Within the KPD, Müller became Leader of the "Reichsgewerkschaftszentrale", the KPD's central on union affairs. Müller was responsible for the communist agitation and politics within the German unions. He lost this job in March 1921 when he criticised a failed communist uprising in Thuringia. In his views the action was premature and caused by police provocation. But the KPD central committee did not like independent critics within the party and tried to get rid of Müller. Due to an Intervention of Lenin and Trotsky on the Third World-Congress of the Communist International they had to accept the re-integration of Müller and other critics into the KPD. But when fights within the party started over again later, Müller and his faction lost support from Moscow and left the party.[6]
After he was forced out of the communist movement, Müller wrote an extensive history of the German Revolution. The first volume "Vom Kaiserreich zur Republik" (From Empire to republic) was published in 1924. A year later two other volumes followed: "Die Novemberrevolution" (The November-Revolution) and "Bürgerkrieg in Deutschland" (Civil War in Germany).Müller's writings were the only contemporary Marxist history of the German Revolution. In addition, they presented a unique collection of sources that Müller had collected during his political career.
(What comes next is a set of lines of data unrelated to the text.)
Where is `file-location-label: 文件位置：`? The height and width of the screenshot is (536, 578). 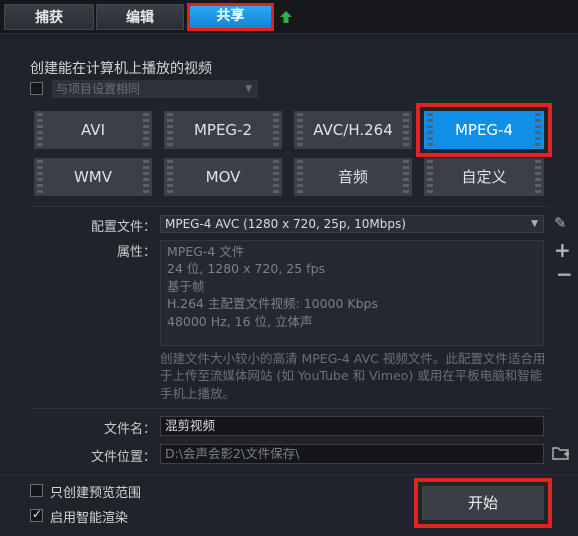 file-location-label: 文件位置： is located at coordinates (123, 458).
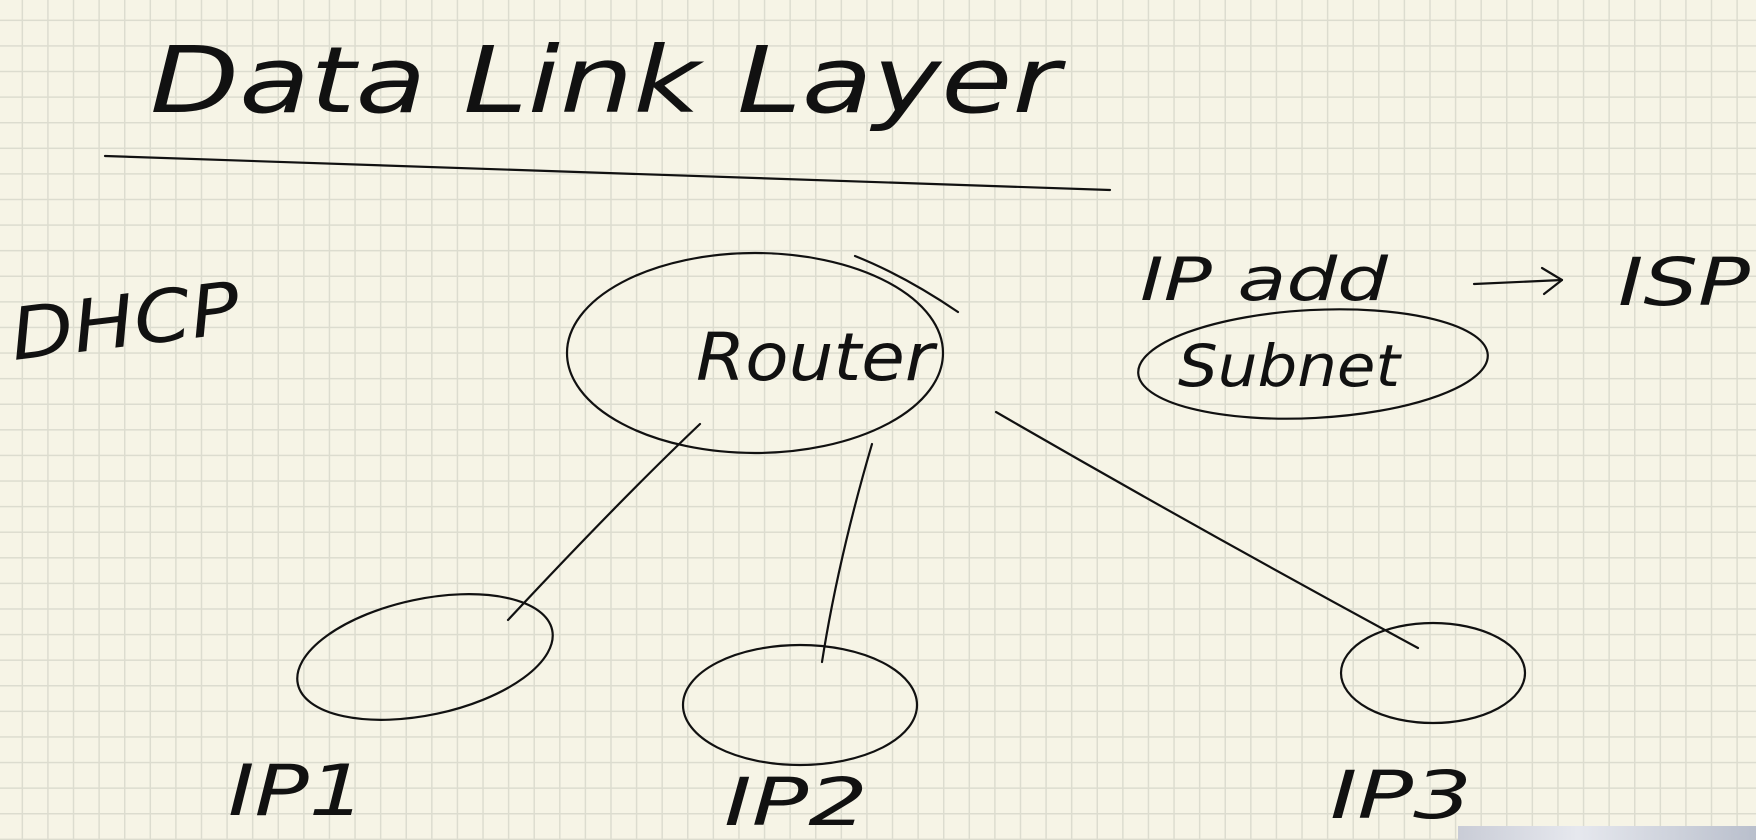  I want to click on isp-label: ISP, so click(1684, 282).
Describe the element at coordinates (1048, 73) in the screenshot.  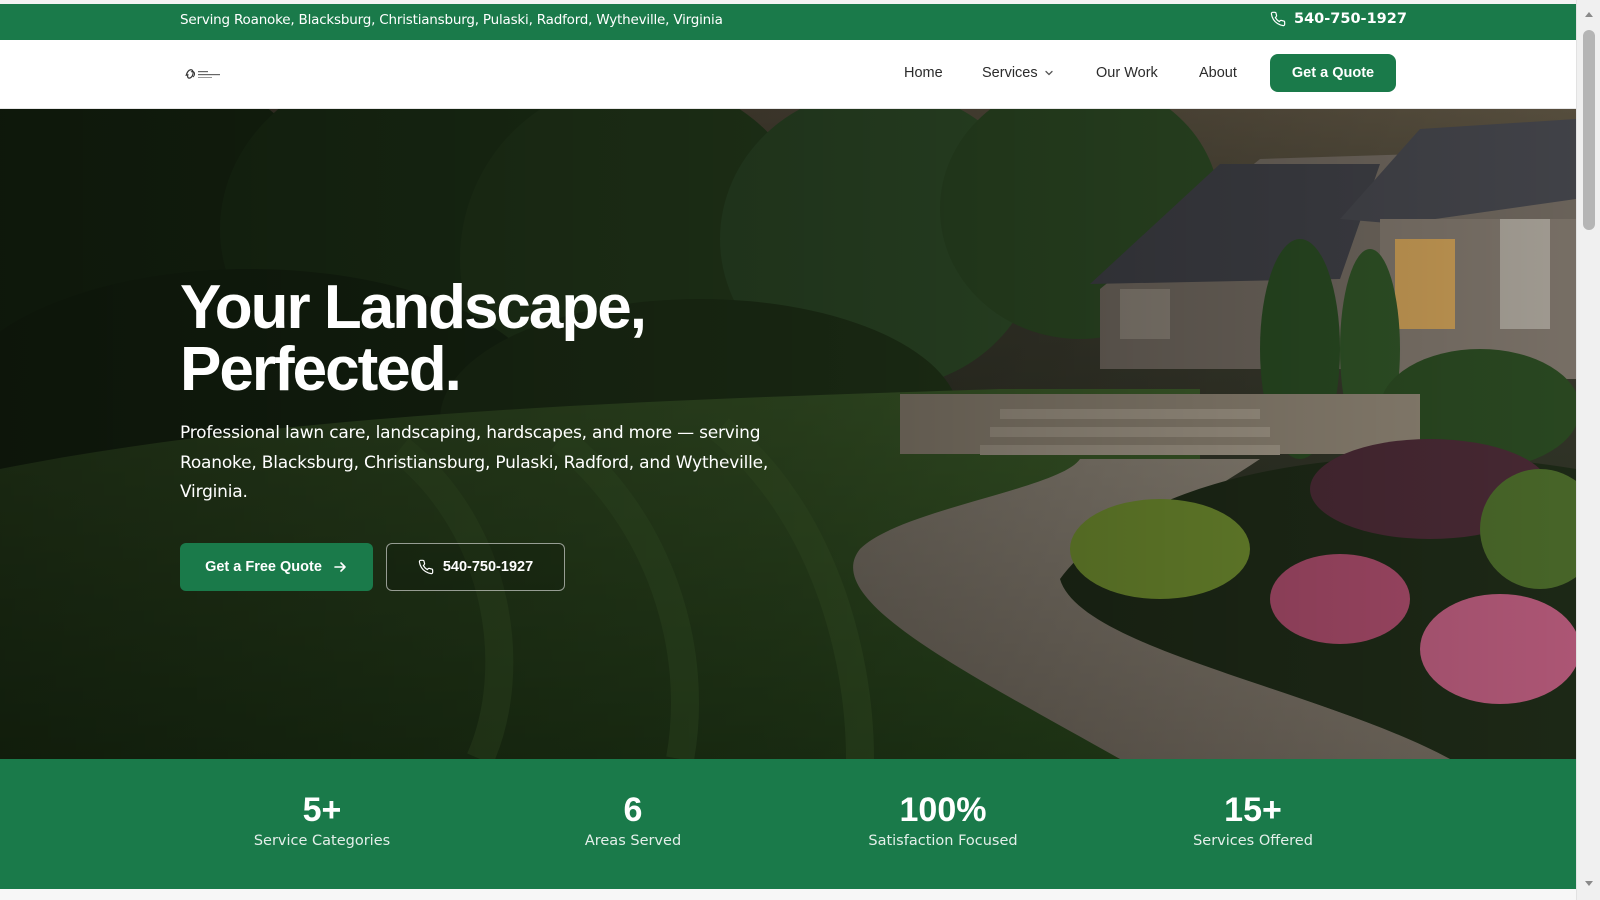
I see `chevron-down-icon` at that location.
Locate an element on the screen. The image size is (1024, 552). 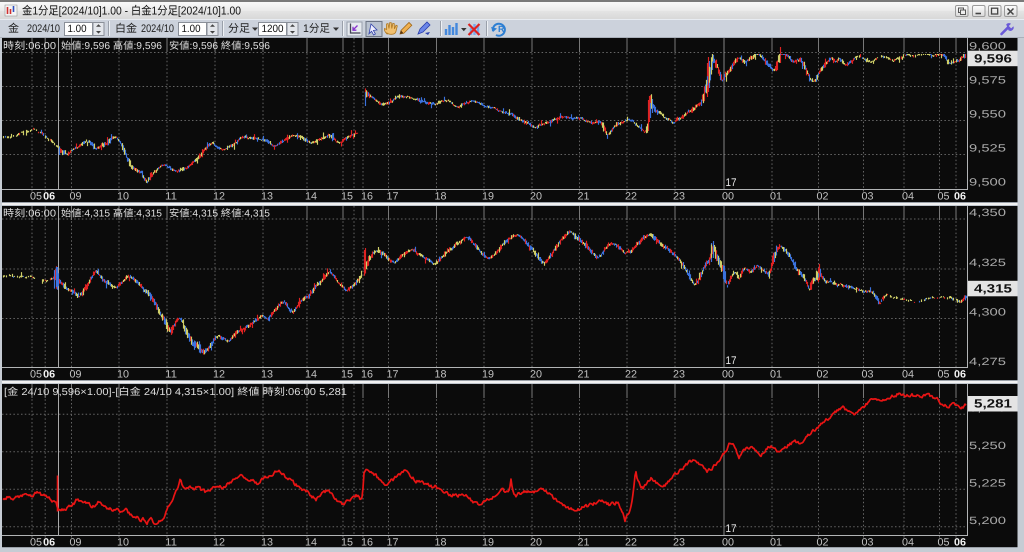
svg-text: 9,550 is located at coordinates (988, 115).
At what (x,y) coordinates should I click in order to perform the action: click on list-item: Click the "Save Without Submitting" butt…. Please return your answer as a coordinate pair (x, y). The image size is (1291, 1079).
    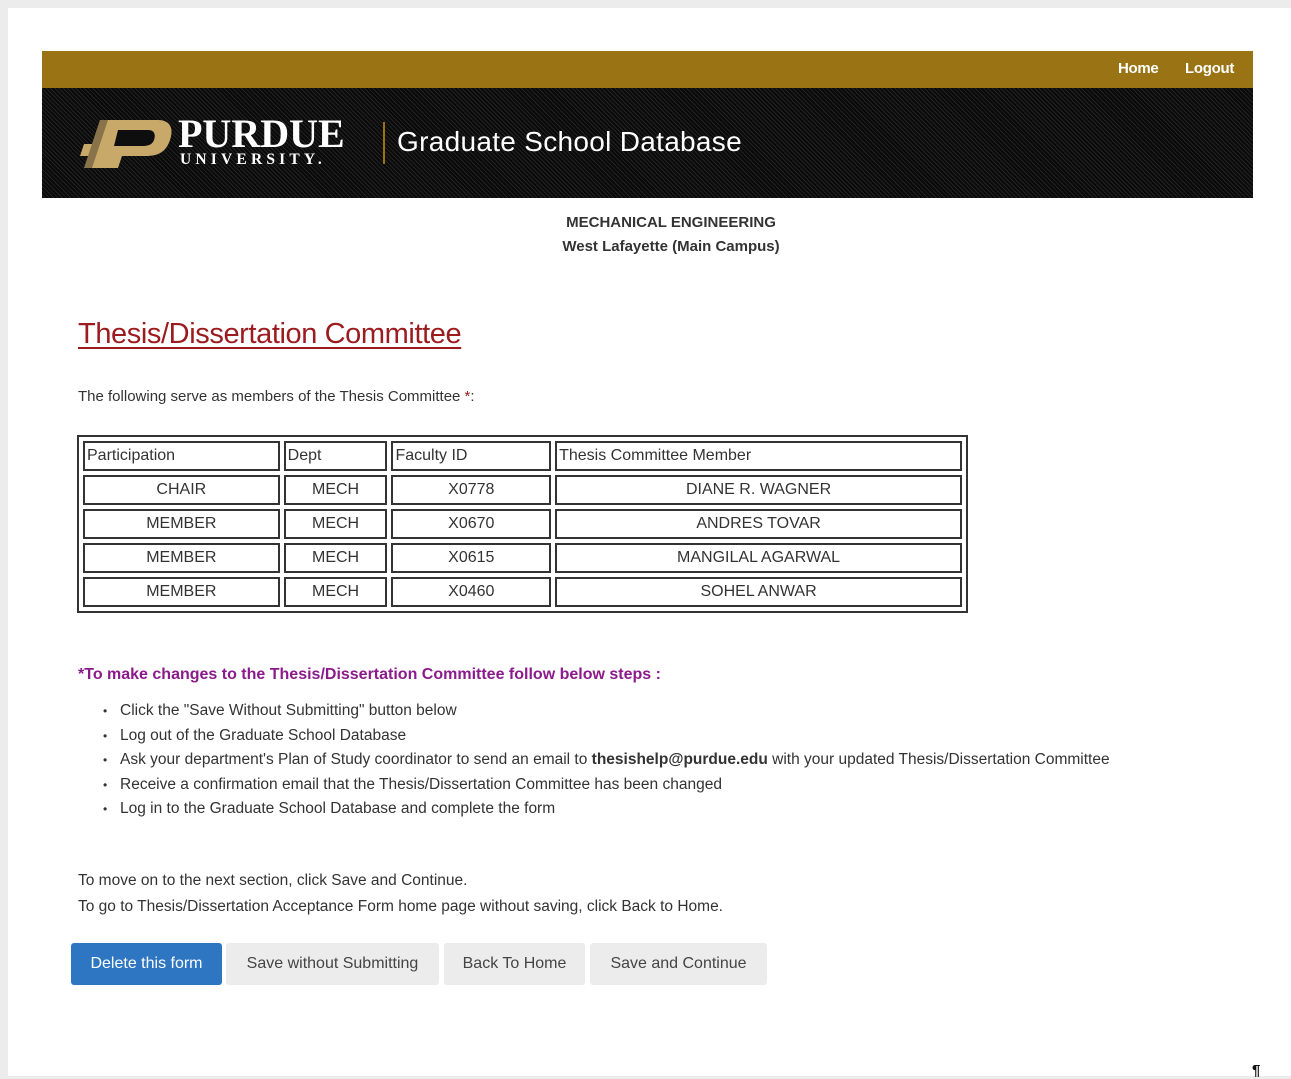
    Looking at the image, I should click on (606, 714).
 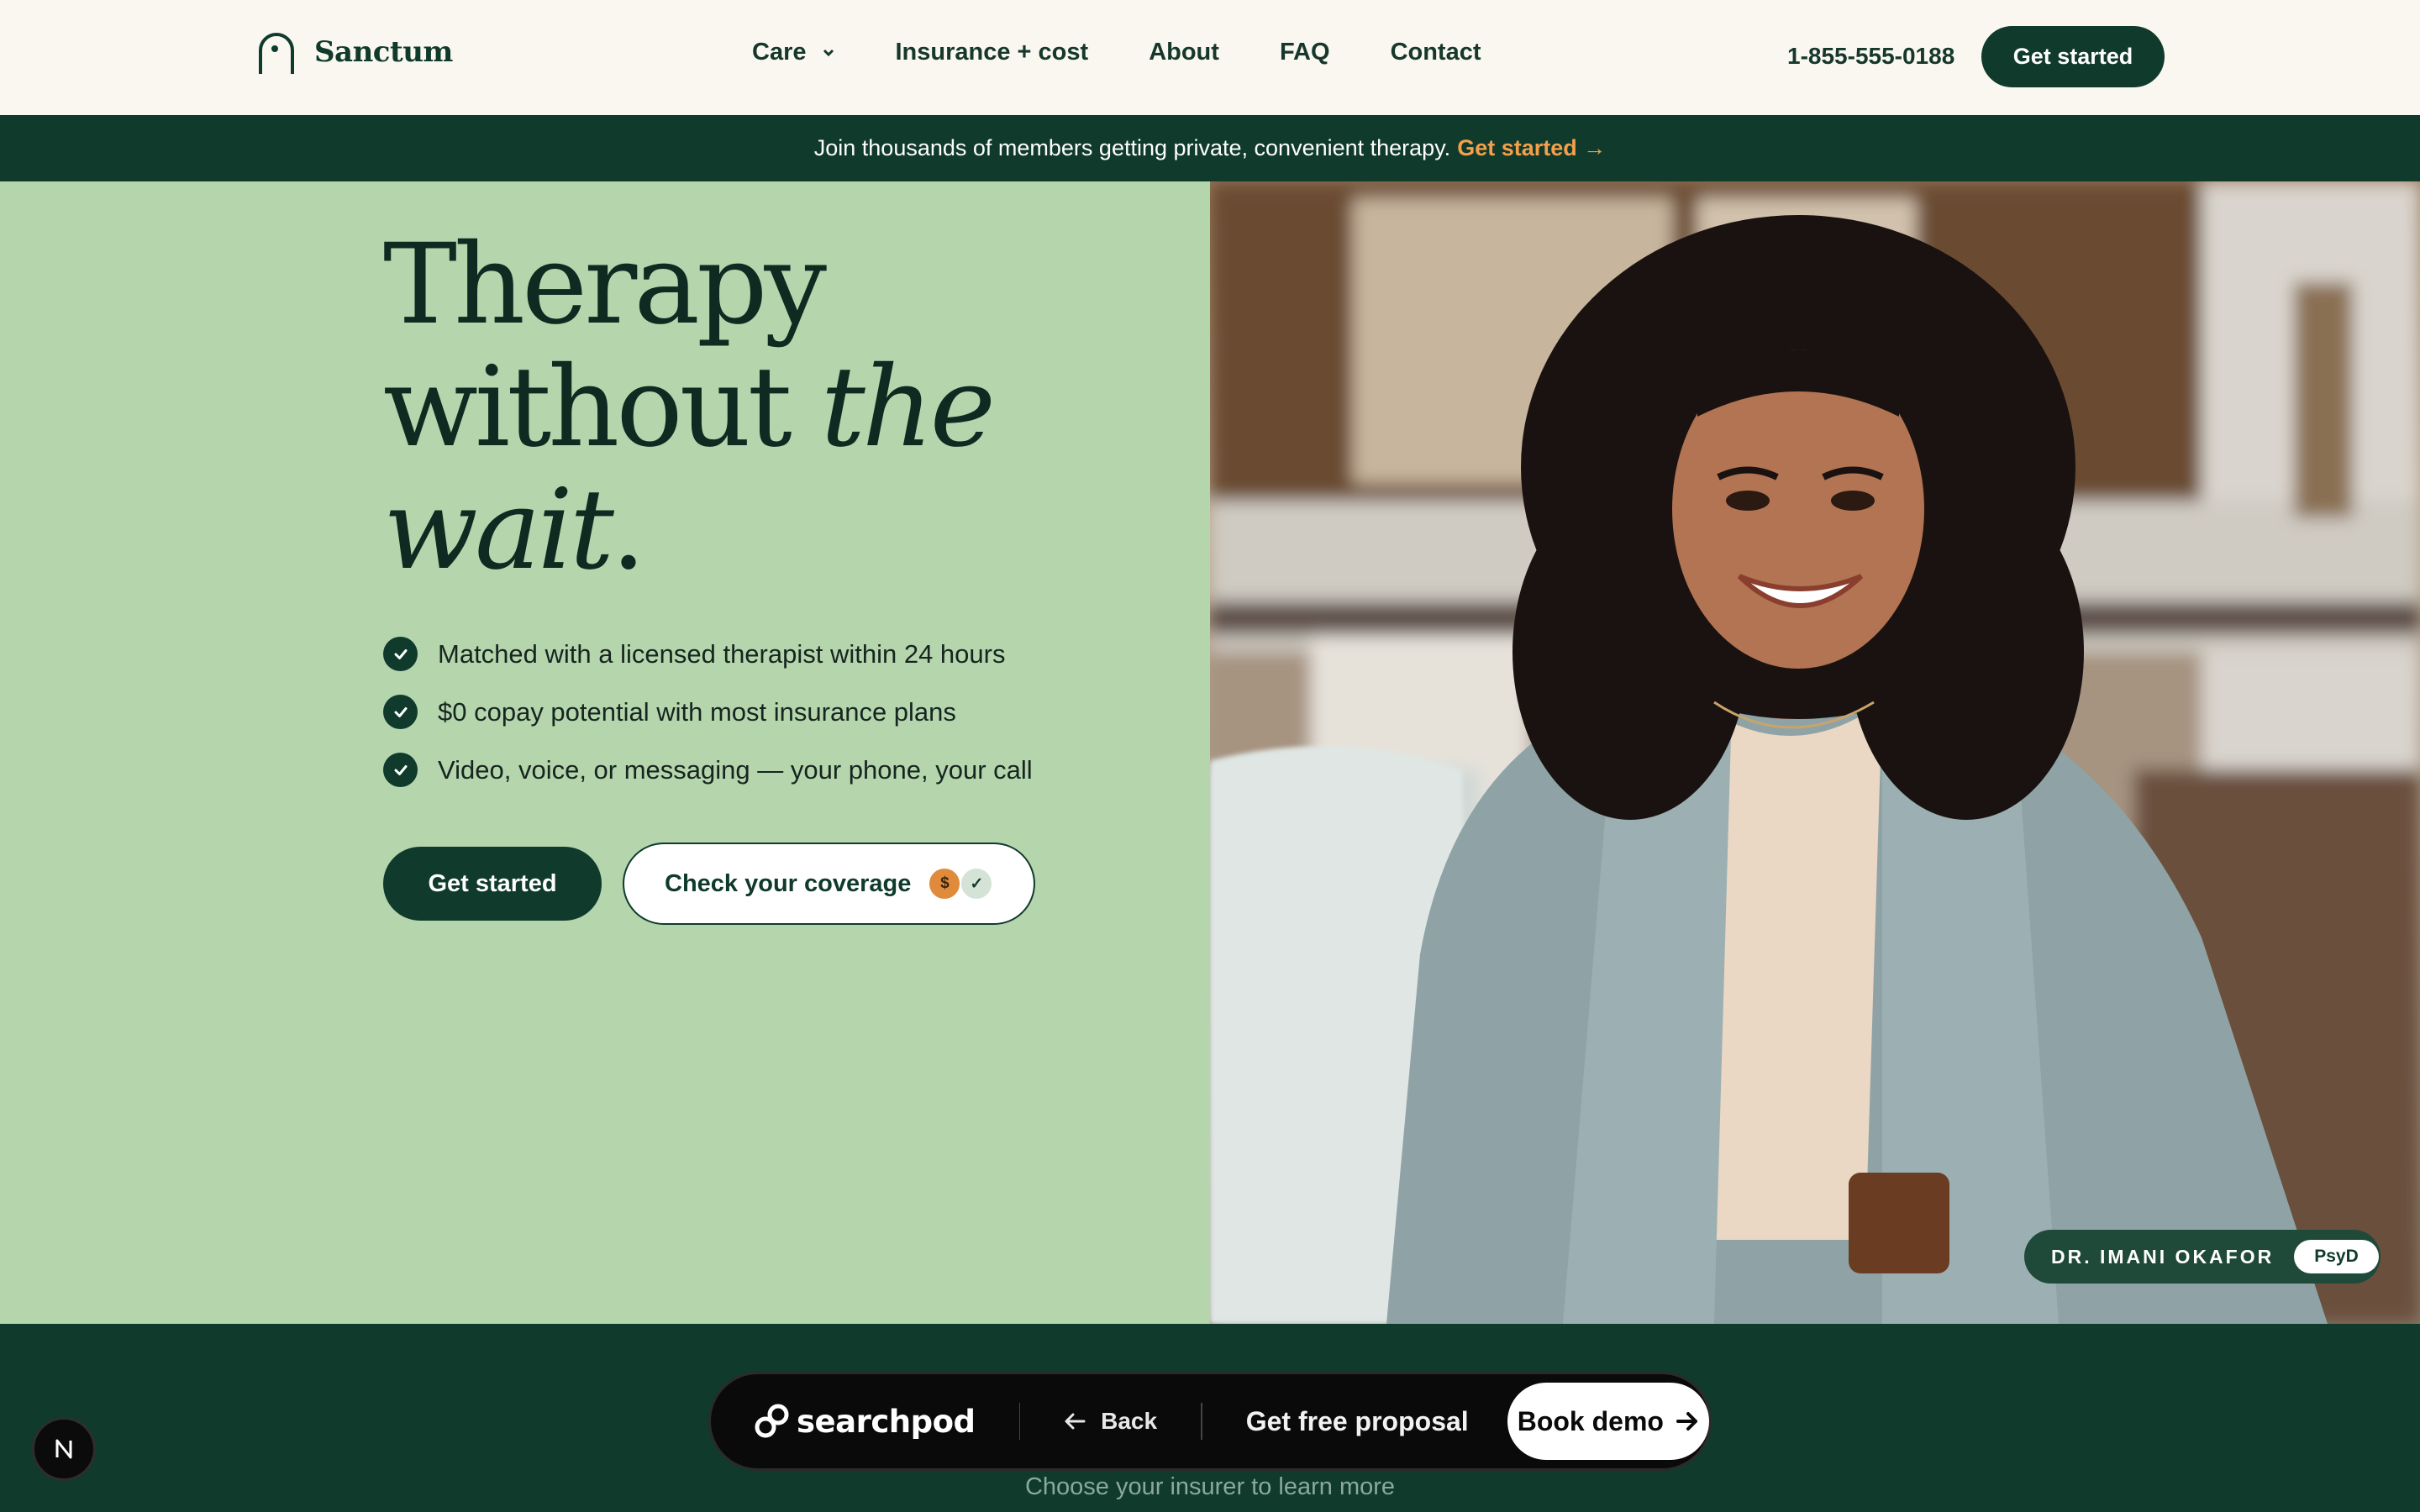 I want to click on searchpod-logo: searchpod, so click(x=865, y=1422).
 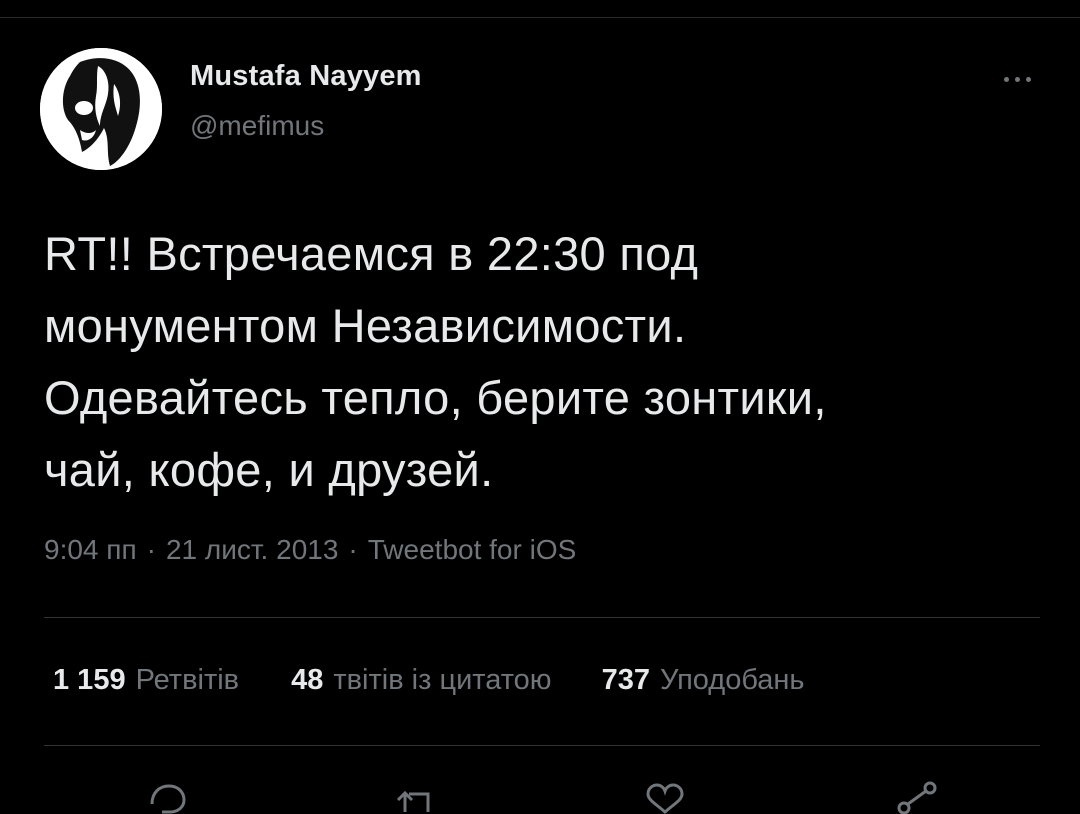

But in academia, Müller's conclusions were mostly ignored because of his Marxist point of view. Paradoxically, Müller's works were widely used as a source in almost every standard account of the historical events, since Müller gave the most detailed inside-view on the revolutionary movement. Prominent examples are the works of Arthur Rosenberg and Sebastian Haffner, two German historians who not only used Müller as a source but also discussed his conclusions. Müller's writings were re-discovered in the 1960s by the German student movement and had a strong influence on its view on the German Revolution.[7]
By the end of the 1920s Müller was an active member of the "Deutscher Industrieverband" (DIV), a small communist but anti-Stalinist union without party affiliation. Little is known about his activity there and Müller left the Organisation around 1929. Afterwards he became an entrepreneur in real estate. Originally, he wanted to become a publisher and founded a company called "Phoebus" in order to promote his third book. But after some time, the firm changed its field of operation and went into construction works. Phoebus built state-subsidized homes for working-class families and Richard Müller acted very successfully as director of the enterprise. By 1930 he had become a millionaire; some time later he left the business and retired. Little is known about his late years; he did not seem to be active in any kind of anti-fascist action, at least nothing like this is documented. Müller died on 11 May 1943 in Berlin.[8]
reprints: Olle & Wolter, Berlin 1979 (Kritische Bibliothek der Arbeiterbewegung, Texte Nr. 3, 4 und 5) and: Richard Müller, Eine Geschichte der Novemberrevolution, Berlin 2011 (all three works in one volume.)